M. Cukurova
Publications
Large-scale semantic mapping of learner agency and autonomy reveals what measurement and generative AI research overlook
Learner agency and autonomy are foundational to personal development, yet a pervasive "jingle-jangle" fallacy (i.e. identical terms denoting different constructs, distinct terms denoting identical ones) has substantially hindered cumulative knowledge. Treating meaning as a phenomenon constituted through use in linguistic practice, we extracted 8,954 definitions and 2,700 scale items from over 14,000 publications, to investigate how researchers actually used learner agency and autonomy with a semantic analysis pipeline. The definitional landscape of two constructs resolves into three dimensions: regulation and control of learning (task), intrinsic motivation and internal decision-making (person), and social-relational action (sociocultural), thereby empirically quantifying the jingle-jangle fallacy. Existing scales, however, systematically underrepresent the sociocultural dimension. Critically, current generative AI research in education concentrates on learning regulation and control, narrowing the behavioral repertoire that AI-mediated learning environments are designed to cultivate. Beyond conceptual clarification, this work carries direct implications for conceptualization, measurement, and practice towards supporting the multidimensional learner agency and autonomy.

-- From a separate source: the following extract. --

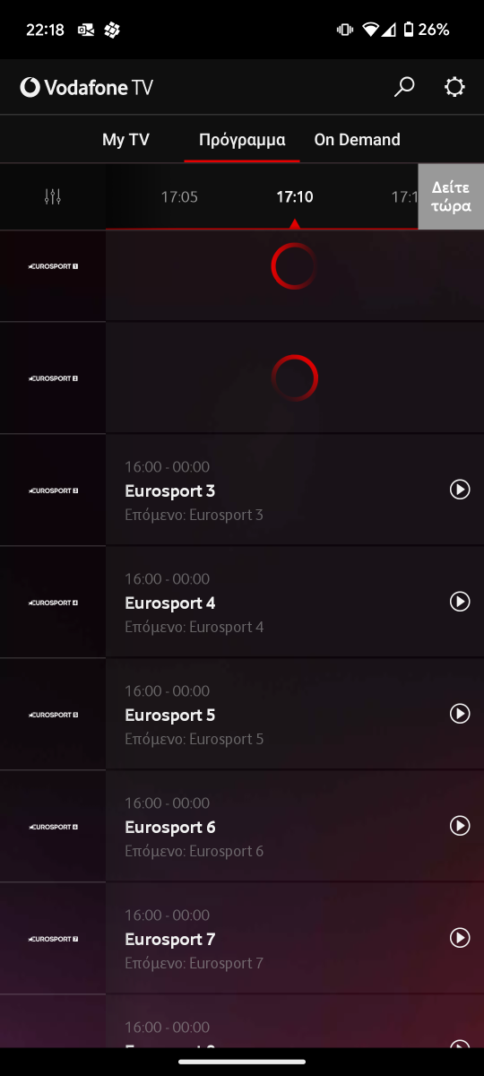Tap the Vodafone TV logo
The image size is (484, 1076).
(87, 87)
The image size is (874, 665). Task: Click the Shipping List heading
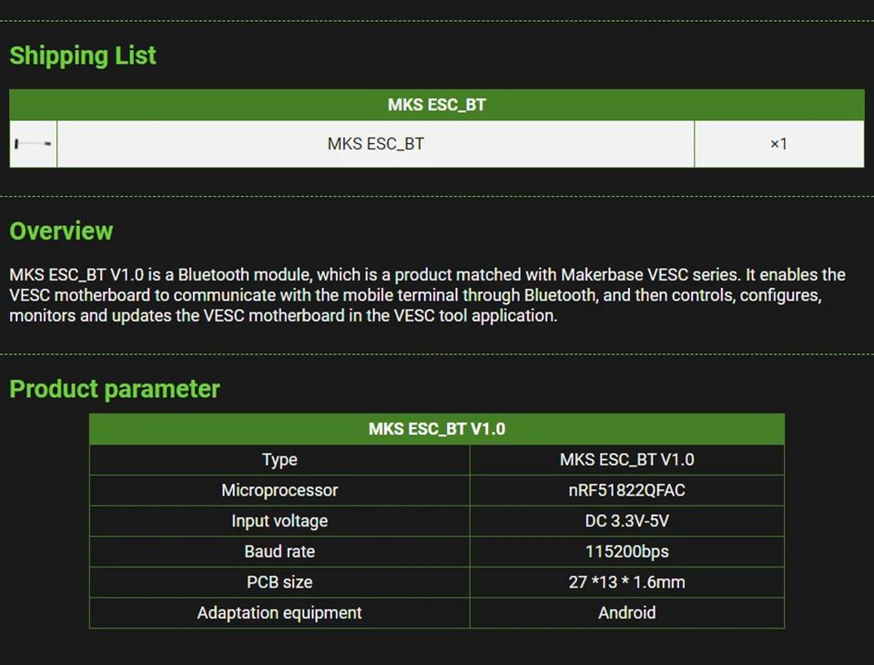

Neural-Symbolic Knowledge Tracing: Injecting Educational Knowledge into Deep Learning for Responsible Learner Modelling
The growing use of artificial intelligence (AI) in education, particularly large language models (LLMs), has increased interest in intelligent tutoring systems. However, LLMs often show limited adaptivity and struggle to model learners' evolving knowledge over time, highlighting the need for dedicated learner modelling approaches. Although deep knowledge tracing methods achieve strong predictive performance, their opacity and susceptibility to bias can limit alignment with pedagogical principles. To address this, we propose Responsible-DKT, a neural-symbolic deep knowledge tracing approach that integrates symbolic educational knowledge (e.g., mastery and non-mastery rules) into sequential neural models for responsible learner modelling. Experiments on a real-world dataset of students' math interactions show that Responsible-DKT outperforms both a neural-symbolic baseline and a fully data-driven PyTorch DKT model across training settings. The model achieves over 0.80 AUC with only 10% of training data and up to 0.90 AUC, improving performance by up to 13%. It also demonstrates improved temporal reliability, producing lower early- and mid-sequence prediction errors and the lowest prediction inconsistency rates across sequence lengths, indicating that prediction updates remain directionally aligned with observed student responses over time. Furthermore, the neural-symbolic approach offers intrinsic interpretability via a grounded computation graph that exposes the logic behind each prediction, enabling both local and global explanations. It also allows empirical evaluation of pedagogical assumptions, revealing that repeated incorrect responses (non-mastery) strongly influence prediction updates. These results indicate that neural-symbolic approaches enhance both performance and interpretability, mitigate data limitations, and support more responsible, human-centered AI in education.
What Students Ask, How a Generative AI Assistant Responds: Exploring Higher Education Students' Dialogues on Learning Analytics Feedback
Learning analytics dashboards (LADs) aim to support students' regulation of learning by translating complex data into feedback. Yet students, especially those with lower self-regulated learning (SRL) competence, often struggle to engage with and interpret analytics feedback. Conversational generative artificial intelligence (GenAI) assistants have shown potential to scaffold this process through real-time, personalised, dialogue-based support. Further advancing this potential, we explored authentic dialogues between students and GenAI assistant integrated into LAD during a 10-week semester. The analysis focused on questions students with different SRL levels posed, the relevance and quality of the assistant's answers, and how students perceived the assistant's role in their learning. Findings revealed distinct query patterns. While low SRL students sought clarification and reassurance, high SRL students queried technical aspects and requested personalised strategies. The assistant provided clear and reliable explanations but limited in personalisation, handling emotionally charged queries, and integrating multiple data points for tailored responses. Findings further extend that GenAI interventions can be especially valuable for low SRL students, offering scaffolding that supports engagement with feedback and narrows gaps with their higher SRL peers. At the same time, students' reflections underscored the importance of trust, need for greater adaptivity, context-awareness, and technical refinement in future systems.